#### What the task requires
Your answer must be an exact copy of the records below.

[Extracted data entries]
::::::

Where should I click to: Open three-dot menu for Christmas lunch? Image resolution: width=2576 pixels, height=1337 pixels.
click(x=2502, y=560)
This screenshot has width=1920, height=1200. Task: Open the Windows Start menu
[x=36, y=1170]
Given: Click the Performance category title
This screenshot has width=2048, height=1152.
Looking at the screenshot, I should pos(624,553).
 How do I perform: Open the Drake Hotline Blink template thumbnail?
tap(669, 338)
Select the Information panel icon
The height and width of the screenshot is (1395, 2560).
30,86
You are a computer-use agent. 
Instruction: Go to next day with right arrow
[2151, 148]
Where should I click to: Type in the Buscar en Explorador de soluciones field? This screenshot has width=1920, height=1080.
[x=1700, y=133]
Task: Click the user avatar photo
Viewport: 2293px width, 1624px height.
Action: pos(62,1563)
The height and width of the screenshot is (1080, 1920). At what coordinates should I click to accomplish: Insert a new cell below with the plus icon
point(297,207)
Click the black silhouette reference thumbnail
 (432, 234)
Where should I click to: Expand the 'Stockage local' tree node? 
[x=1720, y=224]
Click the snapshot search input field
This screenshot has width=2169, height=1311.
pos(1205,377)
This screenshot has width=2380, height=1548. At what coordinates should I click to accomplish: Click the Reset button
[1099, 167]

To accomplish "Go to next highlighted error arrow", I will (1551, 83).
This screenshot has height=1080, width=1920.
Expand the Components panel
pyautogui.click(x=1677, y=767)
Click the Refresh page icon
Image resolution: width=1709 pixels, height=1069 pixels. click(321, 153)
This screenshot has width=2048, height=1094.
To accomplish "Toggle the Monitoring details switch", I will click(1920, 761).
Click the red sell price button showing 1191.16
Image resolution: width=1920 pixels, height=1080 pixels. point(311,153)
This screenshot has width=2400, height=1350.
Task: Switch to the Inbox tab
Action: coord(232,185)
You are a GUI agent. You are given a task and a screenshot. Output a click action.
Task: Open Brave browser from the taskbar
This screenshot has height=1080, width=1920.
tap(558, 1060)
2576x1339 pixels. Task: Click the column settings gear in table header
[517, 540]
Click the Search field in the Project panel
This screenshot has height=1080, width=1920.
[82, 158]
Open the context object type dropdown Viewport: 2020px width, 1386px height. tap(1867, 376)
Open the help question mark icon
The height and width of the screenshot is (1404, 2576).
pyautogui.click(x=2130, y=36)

::::::

#### Solved problem
Where should I click to: Open three-dot menu for Christmas lunch? Image resolution: width=2576 pixels, height=1337 pixels.
click(x=2502, y=560)
This screenshot has width=1920, height=1200. Task: Open the Windows Start menu
[x=36, y=1170]
Given: Click the Performance category title
This screenshot has width=2048, height=1152.
Looking at the screenshot, I should pos(624,553).
 How do I perform: Open the Drake Hotline Blink template thumbnail?
tap(669, 338)
Select the Information panel icon
The height and width of the screenshot is (1395, 2560).
30,86
You are a computer-use agent. 
Instruction: Go to next day with right arrow
[2151, 148]
Where should I click to: Type in the Buscar en Explorador de soluciones field? This screenshot has width=1920, height=1080.
[x=1700, y=133]
Task: Click the user avatar photo
Viewport: 2293px width, 1624px height.
Action: pos(62,1563)
The height and width of the screenshot is (1080, 1920). At what coordinates should I click to accomplish: Insert a new cell below with the plus icon
point(297,207)
Click the black silhouette reference thumbnail
 (432, 234)
Where should I click to: Expand the 'Stockage local' tree node? 
[x=1720, y=224]
Click the snapshot search input field
This screenshot has width=2169, height=1311.
pos(1205,377)
This screenshot has width=2380, height=1548. At what coordinates should I click to accomplish: Click the Reset button
[1099, 167]

To accomplish "Go to next highlighted error arrow", I will (1551, 83).
This screenshot has height=1080, width=1920.
Expand the Components panel
pyautogui.click(x=1677, y=767)
Click the Refresh page icon
Image resolution: width=1709 pixels, height=1069 pixels. click(321, 153)
This screenshot has width=2048, height=1094.
To accomplish "Toggle the Monitoring details switch", I will click(1920, 761).
Click the red sell price button showing 1191.16
Image resolution: width=1920 pixels, height=1080 pixels. point(311,153)
This screenshot has width=2400, height=1350.
Task: Switch to the Inbox tab
Action: coord(232,185)
You are a GUI agent. You are given a task and a screenshot. Output a click action.
Task: Open Brave browser from the taskbar
This screenshot has height=1080, width=1920.
tap(558, 1060)
2576x1339 pixels. Task: Click the column settings gear in table header
[517, 540]
Click the Search field in the Project panel
This screenshot has height=1080, width=1920.
[82, 158]
Open the context object type dropdown Viewport: 2020px width, 1386px height. tap(1867, 376)
Open the help question mark icon
The height and width of the screenshot is (1404, 2576).
pyautogui.click(x=2130, y=36)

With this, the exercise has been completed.